_EXERCISE DESCRIPTION:_
Exactly reproduce all the records, keeping pictures out of the copy.

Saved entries

+ + + + +

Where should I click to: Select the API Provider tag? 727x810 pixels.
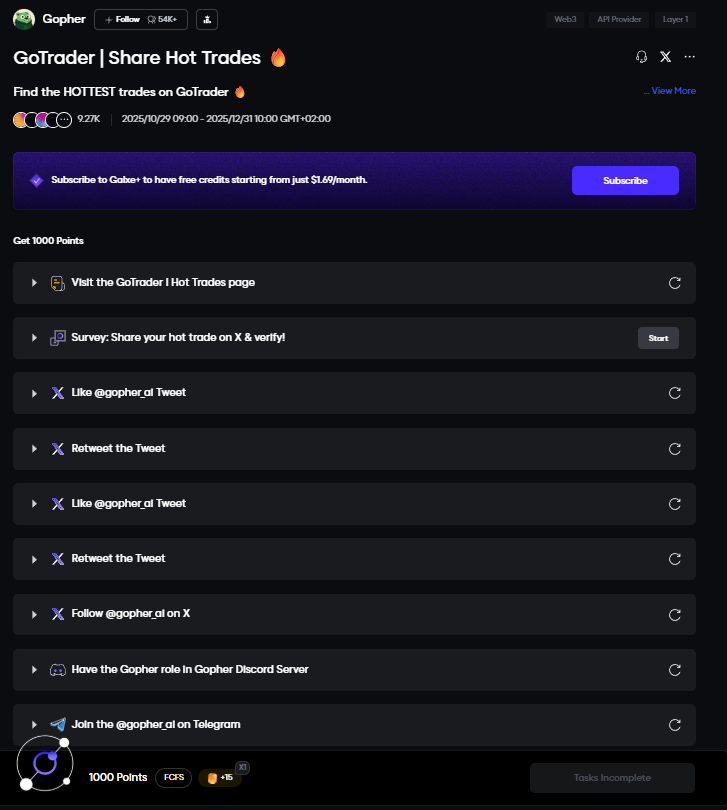[621, 19]
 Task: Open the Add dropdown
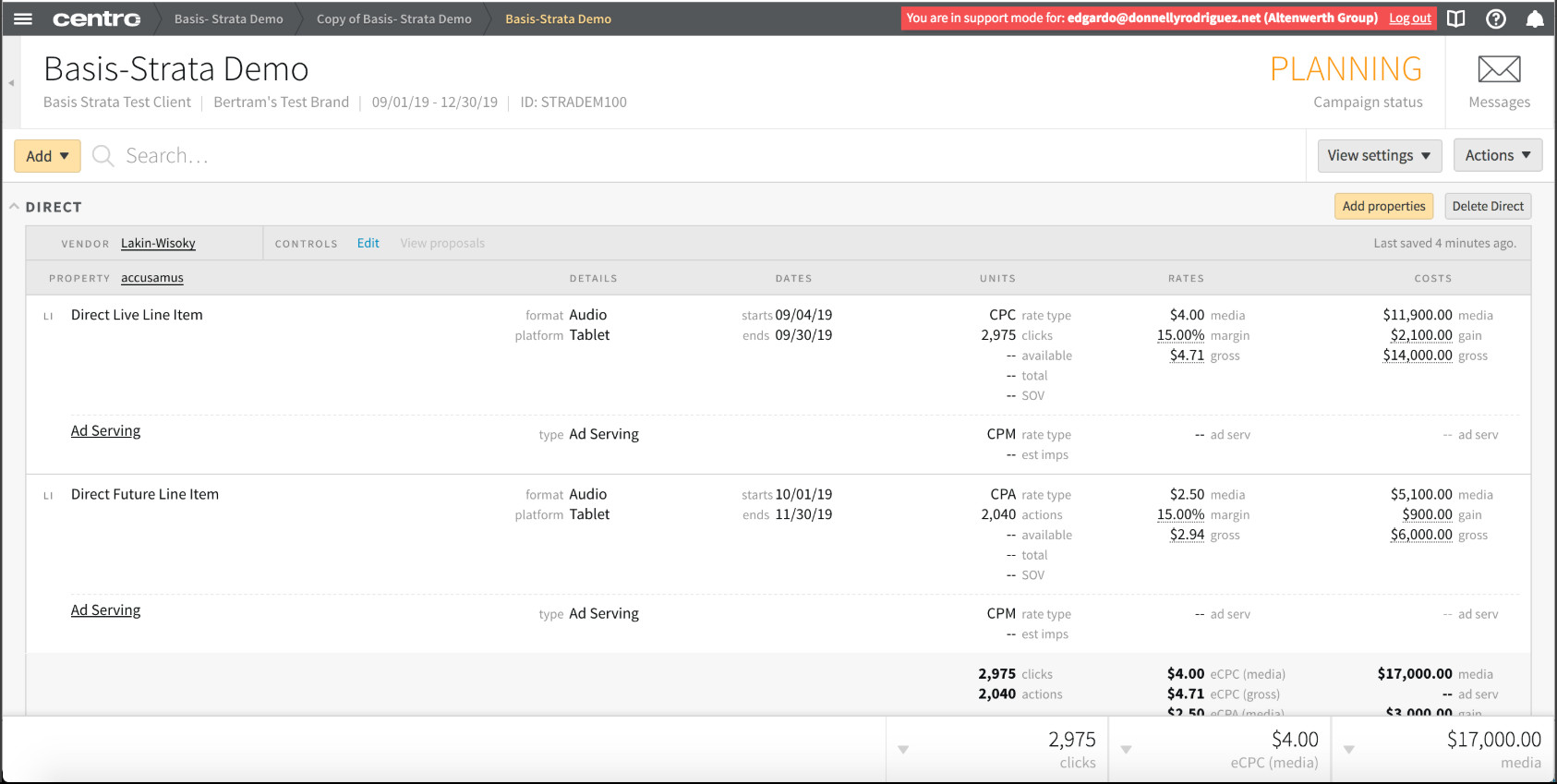47,156
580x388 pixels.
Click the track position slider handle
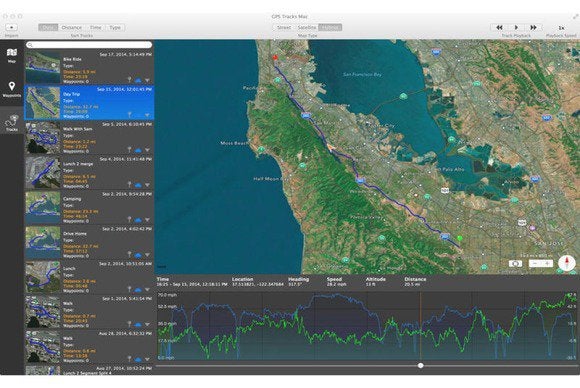coord(421,365)
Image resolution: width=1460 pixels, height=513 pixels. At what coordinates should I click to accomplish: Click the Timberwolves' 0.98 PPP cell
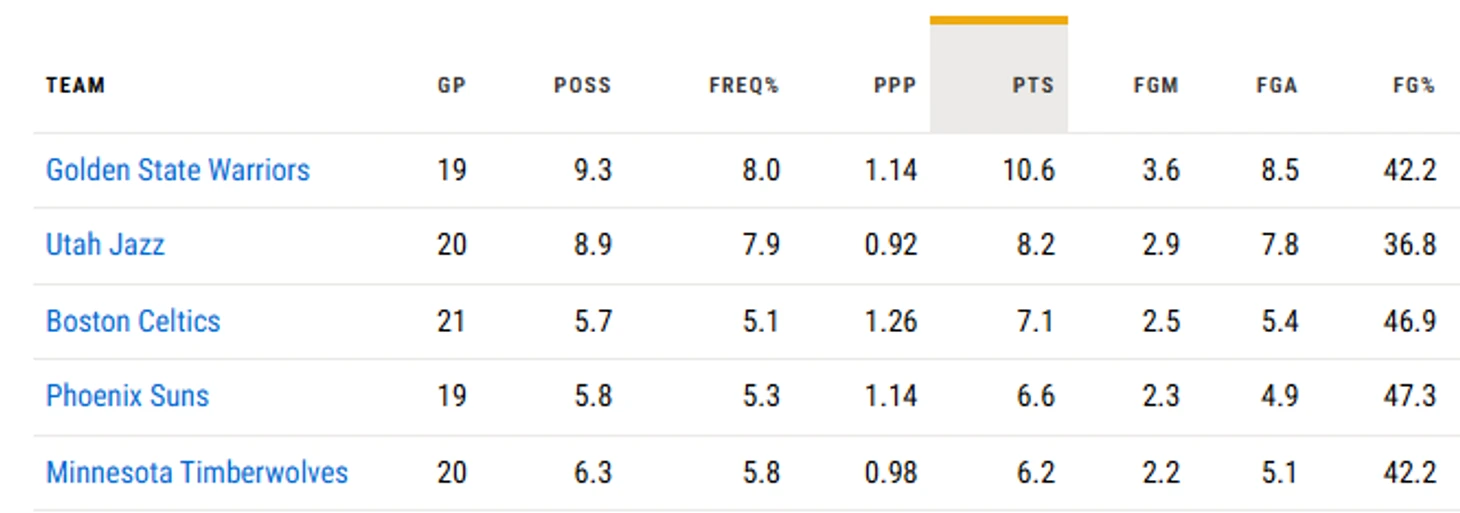(x=891, y=472)
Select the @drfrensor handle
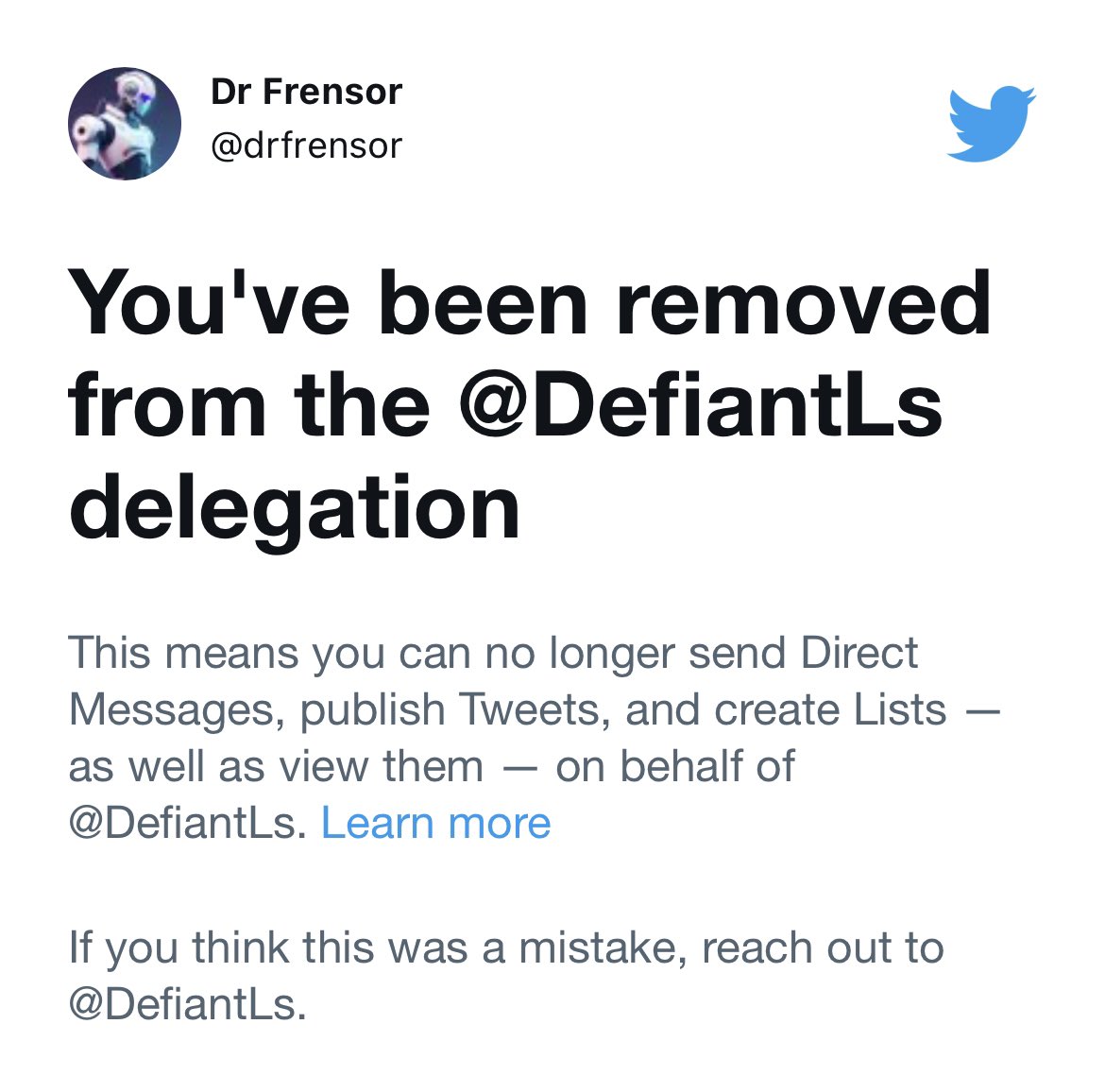 [x=306, y=145]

+ + + + +

_TASK SOLUTION:_
Where should I click to: Select the API Provider tag? 727x810 pixels.
[621, 19]
 Task: Open the Add dropdown
47,156
580x388 pixels.
Click the track position slider handle
coord(421,365)
Image resolution: width=1460 pixels, height=513 pixels. At what coordinates should I click to accomplish: Click the Timberwolves' 0.98 PPP cell
(x=891, y=472)
Select the @drfrensor handle
 [x=306, y=145]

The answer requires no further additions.